◆ What you need to do ◆
Write out exactly the lines from the one that contains "Where should I" down to the last line of the material below, keeping both ends and omitting pictures.
BEGIN
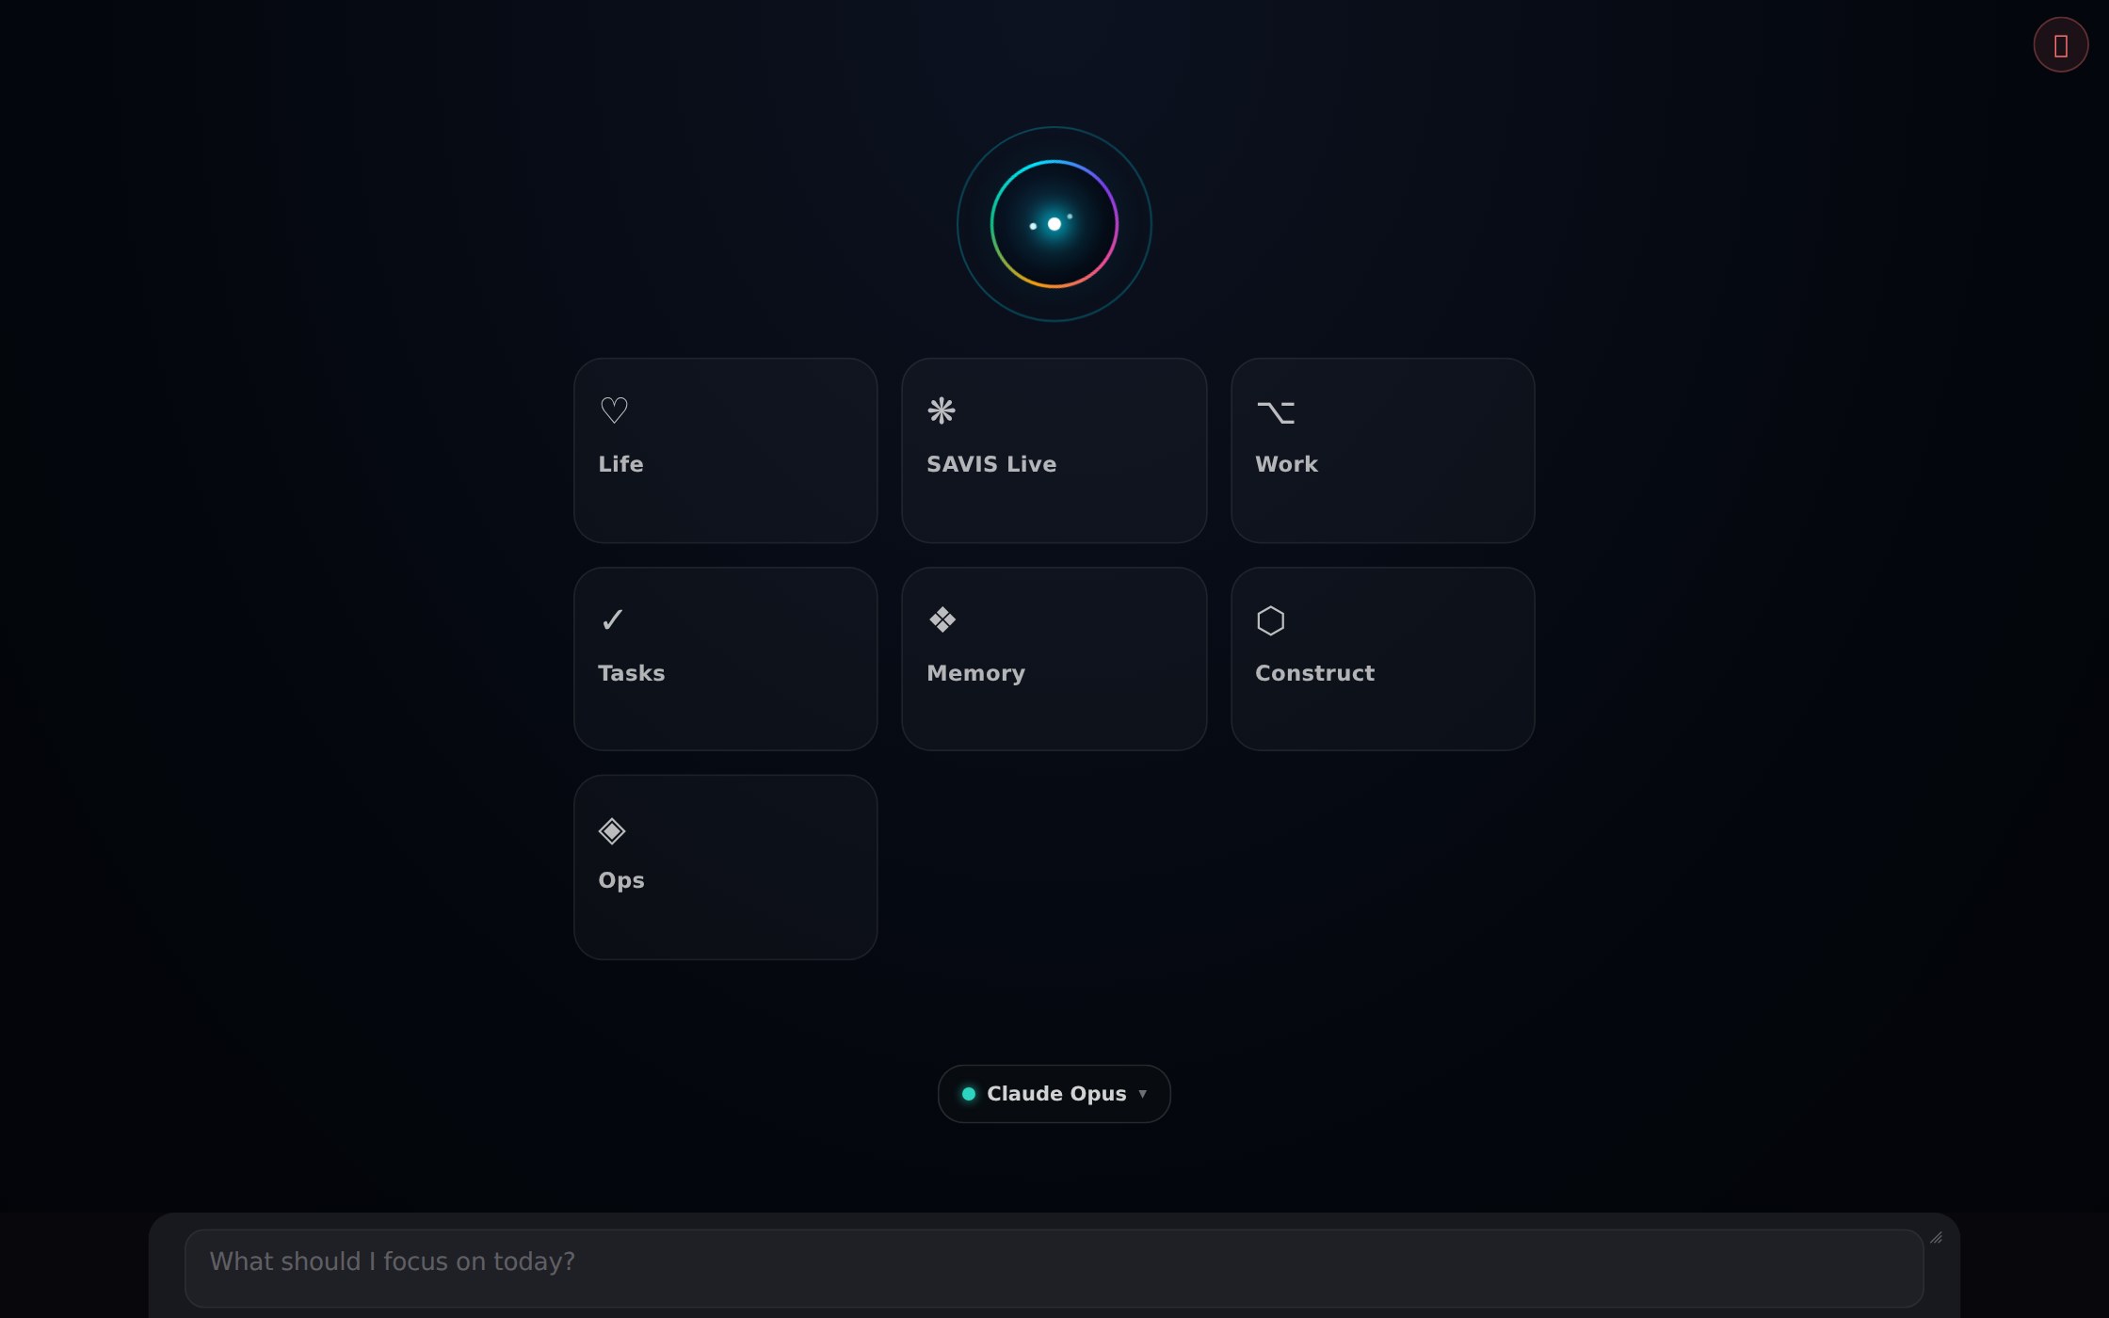Select the Construct label
This screenshot has width=2109, height=1318.
click(1315, 673)
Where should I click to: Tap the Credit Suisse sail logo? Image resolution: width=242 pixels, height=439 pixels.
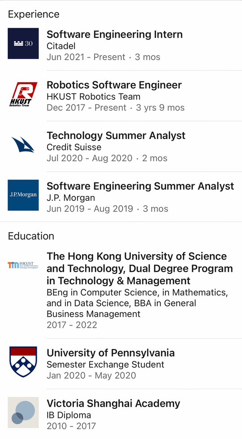point(23,144)
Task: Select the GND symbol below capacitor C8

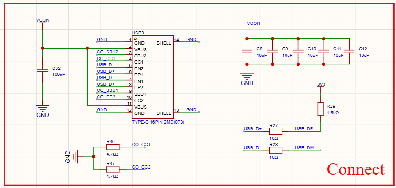Action: pos(247,77)
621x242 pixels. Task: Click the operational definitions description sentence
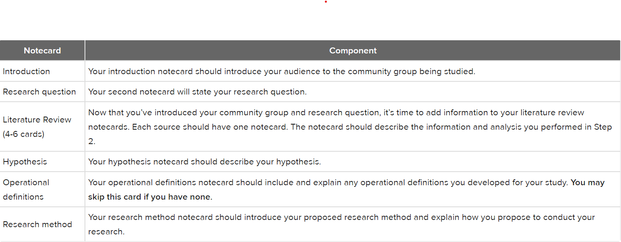328,183
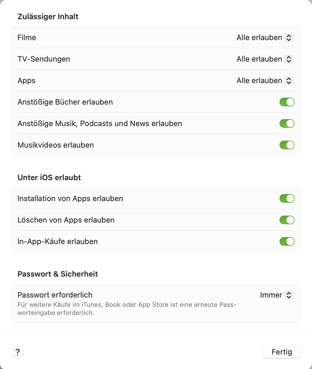Image resolution: width=312 pixels, height=369 pixels.
Task: Disable Installation von Apps erlauben
Action: click(x=287, y=199)
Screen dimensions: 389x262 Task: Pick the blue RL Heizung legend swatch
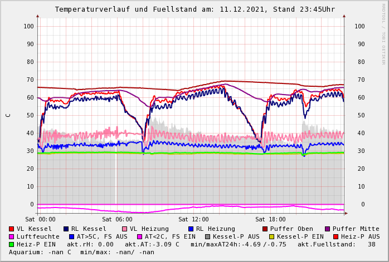point(191,229)
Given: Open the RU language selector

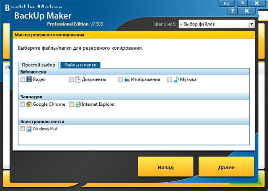Looking at the screenshot, I should click(x=227, y=3).
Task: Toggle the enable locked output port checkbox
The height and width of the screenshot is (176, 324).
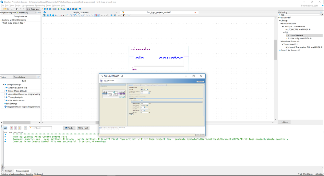Action: coord(129,94)
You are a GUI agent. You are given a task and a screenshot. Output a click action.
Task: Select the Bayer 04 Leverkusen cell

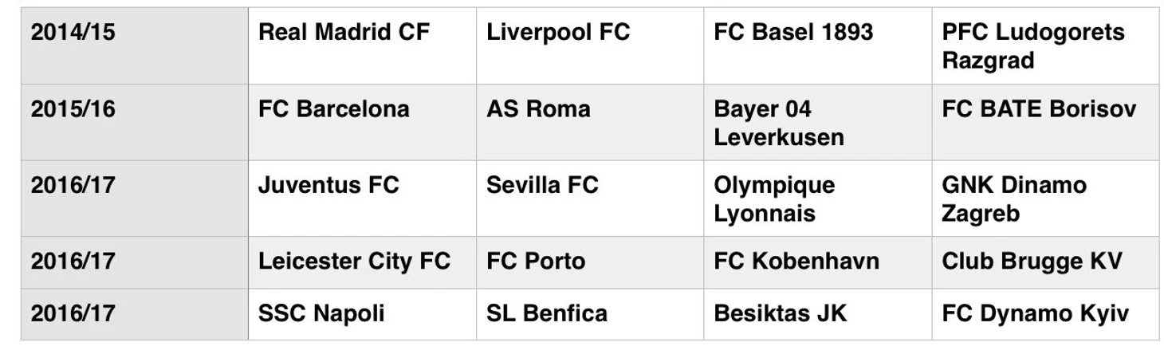click(x=817, y=122)
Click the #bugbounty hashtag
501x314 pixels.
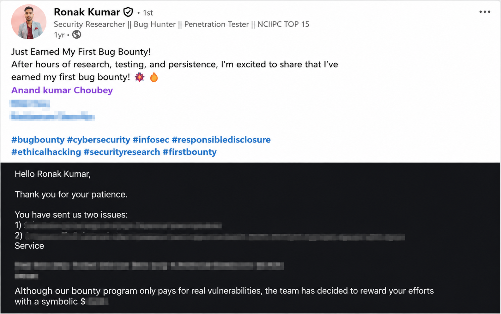click(38, 140)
END
◆ Task answer ◆
Where should I click to: Tap the Credit Suisse sail logo? Image resolution: width=242 pixels, height=439 pixels.
point(23,144)
Task: Select the GND symbol below capacitor C8

Action: pos(247,77)
621x242 pixels. Task: Click the operational definitions description sentence
328,183
Image resolution: width=312 pixels, height=369 pixels.
Task: Disable Installation von Apps erlauben
Action: click(x=287, y=199)
Screen dimensions: 389x262 Task: Pick the blue RL Heizung legend swatch
point(191,229)
Given: Open the RU language selector

Looking at the screenshot, I should click(x=227, y=3).
Task: Toggle the enable locked output port checkbox
The height and width of the screenshot is (176, 324).
Action: coord(129,94)
You are a GUI agent. You are given a task and a screenshot. Output a click action.
Task: Select the Bayer 04 Leverkusen cell

click(x=817, y=122)
Click the #bugbounty hashtag
501x314 pixels.
click(38, 140)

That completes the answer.